What’s old is new again with Google, always. As part of the March Feature Drop for Android phones, Google announced that it was bringing people finding to its existing Find My Device app. Since I’d been using Google Maps location sharing for years, I wondered if this would be a duplicate feature, the same thing, or different/better. So I waited for people finding to pop up in the Find My Device app on my phone and started testing.

The positive? It works, and Google didn’t create an additional solution; it basically integrated this with the existing Maps location sharing for people but made it also available in the Find My Device app so you have one central place to track your things and your people. The negative? Why did it take a whole year to add what is essentially just a quick copy/paste of an existing feature, and why is it missing a few extra options that Maps has? Let’s delve in.

Setting up and testing Find My Device for people

If you’ve received the update to v3.1.277 of the Find My Device app, you probably have the new People tab at the bottom. It’s marked as a beta, which is surprising given that all of the functionality literally existed for years in Google Maps already. But if Google wants to pretend this is still new and in testing, well, let’s all pretend.

There are two sub-tabs here, one to start sharing your location with people and another for checking the location of those who’ve shared it with you. For the purposes of this test, I started fresh and removed all my shares in Google Maps and set up location sharing with my husband from the Find My Device app.

After reading a few explanations, the new interface for sharing my location popped up. Just like in Maps, I could set how long I wanted to share my location for (one hour, today only, until I turn it off, or for a custom duration) and select someone from my contacts to share with or grab a link to send in any other app. Pretty straightforward stuff.

I set up sharing from my phone to my husband’s account and vice-versa, and started testing it out when I went grocery shopping, when he went to work, and when we were both spending a day out in Evreux. We both carry Android phones and the results were as I expected from years of Google Maps location sharing. Our locations were frequently updated, never more than five minutes apart, and throughout several entire days. It works, hoorray!

Find My Device for people = Google Maps location sharing

When I set up our location shares, I immediately noticed that both (me to him and him to me) were mirrored over to Google Maps. They’re all part of the same “Google Location Sharing” umbrella. As I mentioned at the beginning of this post, I’m glad Google didn’t cook up a separate sharing setup here and instead integrated it all with Maps’ existing feature.

The screenshots above show that both apps display very similar info, though Find My Device has a cleaner, more modern Material You aesthetic. I can see my husband’s location, when it was last updated, and whether or not he can see my location, too. Find My Device also shows me how far he is from me.

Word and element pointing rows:
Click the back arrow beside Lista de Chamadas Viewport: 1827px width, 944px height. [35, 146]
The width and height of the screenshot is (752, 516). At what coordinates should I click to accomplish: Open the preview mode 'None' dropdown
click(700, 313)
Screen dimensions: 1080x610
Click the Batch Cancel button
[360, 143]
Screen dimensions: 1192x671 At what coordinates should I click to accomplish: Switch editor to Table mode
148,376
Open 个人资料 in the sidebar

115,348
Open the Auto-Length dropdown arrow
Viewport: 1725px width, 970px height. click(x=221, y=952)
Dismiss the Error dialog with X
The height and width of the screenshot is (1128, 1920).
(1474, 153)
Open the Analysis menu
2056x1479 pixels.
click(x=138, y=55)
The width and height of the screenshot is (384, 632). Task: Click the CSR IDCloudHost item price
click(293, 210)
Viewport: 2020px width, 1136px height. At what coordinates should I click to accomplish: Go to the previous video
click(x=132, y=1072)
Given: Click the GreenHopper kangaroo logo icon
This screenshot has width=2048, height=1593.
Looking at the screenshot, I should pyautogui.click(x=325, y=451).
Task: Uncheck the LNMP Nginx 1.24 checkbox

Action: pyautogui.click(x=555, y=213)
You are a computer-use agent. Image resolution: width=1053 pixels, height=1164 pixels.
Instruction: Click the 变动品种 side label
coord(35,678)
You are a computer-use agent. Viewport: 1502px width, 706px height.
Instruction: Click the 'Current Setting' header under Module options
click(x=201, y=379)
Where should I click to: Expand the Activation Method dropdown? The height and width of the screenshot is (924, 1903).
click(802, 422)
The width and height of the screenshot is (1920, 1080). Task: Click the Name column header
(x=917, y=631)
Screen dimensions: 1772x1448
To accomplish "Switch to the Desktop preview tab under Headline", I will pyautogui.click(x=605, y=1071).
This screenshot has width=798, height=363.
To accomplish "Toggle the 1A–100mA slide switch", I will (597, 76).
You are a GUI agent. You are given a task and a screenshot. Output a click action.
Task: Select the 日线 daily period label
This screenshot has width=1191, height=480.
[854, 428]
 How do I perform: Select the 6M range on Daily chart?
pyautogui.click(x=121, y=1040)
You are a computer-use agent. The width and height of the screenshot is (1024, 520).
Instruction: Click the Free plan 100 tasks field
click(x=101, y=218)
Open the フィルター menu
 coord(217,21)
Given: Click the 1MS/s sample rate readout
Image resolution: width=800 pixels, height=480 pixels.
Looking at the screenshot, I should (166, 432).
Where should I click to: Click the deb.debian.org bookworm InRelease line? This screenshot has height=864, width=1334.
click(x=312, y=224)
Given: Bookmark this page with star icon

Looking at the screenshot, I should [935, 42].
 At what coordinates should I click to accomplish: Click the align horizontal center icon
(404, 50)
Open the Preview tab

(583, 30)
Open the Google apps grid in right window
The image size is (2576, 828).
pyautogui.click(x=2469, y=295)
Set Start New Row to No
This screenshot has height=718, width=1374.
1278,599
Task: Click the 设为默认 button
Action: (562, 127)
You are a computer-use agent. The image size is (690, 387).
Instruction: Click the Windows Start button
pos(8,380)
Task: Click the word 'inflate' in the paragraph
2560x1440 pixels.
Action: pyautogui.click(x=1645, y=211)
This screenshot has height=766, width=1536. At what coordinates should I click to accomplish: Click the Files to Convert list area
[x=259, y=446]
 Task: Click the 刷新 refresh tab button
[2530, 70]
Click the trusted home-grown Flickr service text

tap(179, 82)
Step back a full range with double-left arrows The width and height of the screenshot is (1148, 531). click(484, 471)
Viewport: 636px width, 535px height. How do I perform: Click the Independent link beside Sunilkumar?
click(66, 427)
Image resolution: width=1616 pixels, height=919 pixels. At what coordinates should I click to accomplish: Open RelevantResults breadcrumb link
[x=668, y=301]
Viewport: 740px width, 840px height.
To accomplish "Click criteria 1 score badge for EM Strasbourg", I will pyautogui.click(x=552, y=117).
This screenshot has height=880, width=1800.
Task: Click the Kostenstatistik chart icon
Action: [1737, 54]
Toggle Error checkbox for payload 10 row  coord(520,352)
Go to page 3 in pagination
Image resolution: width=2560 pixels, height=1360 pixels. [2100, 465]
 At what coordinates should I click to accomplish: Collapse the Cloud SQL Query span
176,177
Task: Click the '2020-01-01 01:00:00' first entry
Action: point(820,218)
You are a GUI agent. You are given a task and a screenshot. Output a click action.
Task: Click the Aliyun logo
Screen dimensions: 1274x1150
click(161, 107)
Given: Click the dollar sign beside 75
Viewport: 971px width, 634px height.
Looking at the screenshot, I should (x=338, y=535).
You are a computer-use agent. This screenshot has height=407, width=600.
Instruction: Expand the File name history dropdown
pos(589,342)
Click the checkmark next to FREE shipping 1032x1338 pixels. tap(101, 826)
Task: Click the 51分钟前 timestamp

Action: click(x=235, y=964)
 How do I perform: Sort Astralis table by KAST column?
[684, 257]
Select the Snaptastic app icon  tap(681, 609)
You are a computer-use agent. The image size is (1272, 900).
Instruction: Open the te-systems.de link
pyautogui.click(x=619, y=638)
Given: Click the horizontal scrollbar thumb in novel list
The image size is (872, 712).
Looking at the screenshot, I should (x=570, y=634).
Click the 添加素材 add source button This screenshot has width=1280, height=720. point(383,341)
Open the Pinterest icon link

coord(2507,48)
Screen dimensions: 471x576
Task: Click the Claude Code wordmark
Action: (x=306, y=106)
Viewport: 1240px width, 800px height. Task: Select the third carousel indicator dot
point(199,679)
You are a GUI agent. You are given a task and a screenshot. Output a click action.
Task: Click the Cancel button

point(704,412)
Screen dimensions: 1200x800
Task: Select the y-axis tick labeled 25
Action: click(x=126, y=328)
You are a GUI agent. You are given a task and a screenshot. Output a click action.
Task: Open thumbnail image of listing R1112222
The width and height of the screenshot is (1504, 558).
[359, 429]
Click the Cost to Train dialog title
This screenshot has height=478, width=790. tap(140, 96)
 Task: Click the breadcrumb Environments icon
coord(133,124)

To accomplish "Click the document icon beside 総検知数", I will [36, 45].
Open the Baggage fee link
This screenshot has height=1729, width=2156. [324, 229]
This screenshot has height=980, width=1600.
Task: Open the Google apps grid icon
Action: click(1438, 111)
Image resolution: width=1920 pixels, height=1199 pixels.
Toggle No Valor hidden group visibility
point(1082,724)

_Actions to take:_
(A) In the Find My Device review, why does the author find it surprising that the People tab is marked as a beta?
(B) According to the Find My Device review, how far apart were the location updates during the author's testing?
The rows are material separate from the Find My Device review.

_Solutions by task:_
(A) The author finds the beta label surprising because all of the functionality had already existed in Google Maps for years.

(B) The updates were never more than five minutes apart.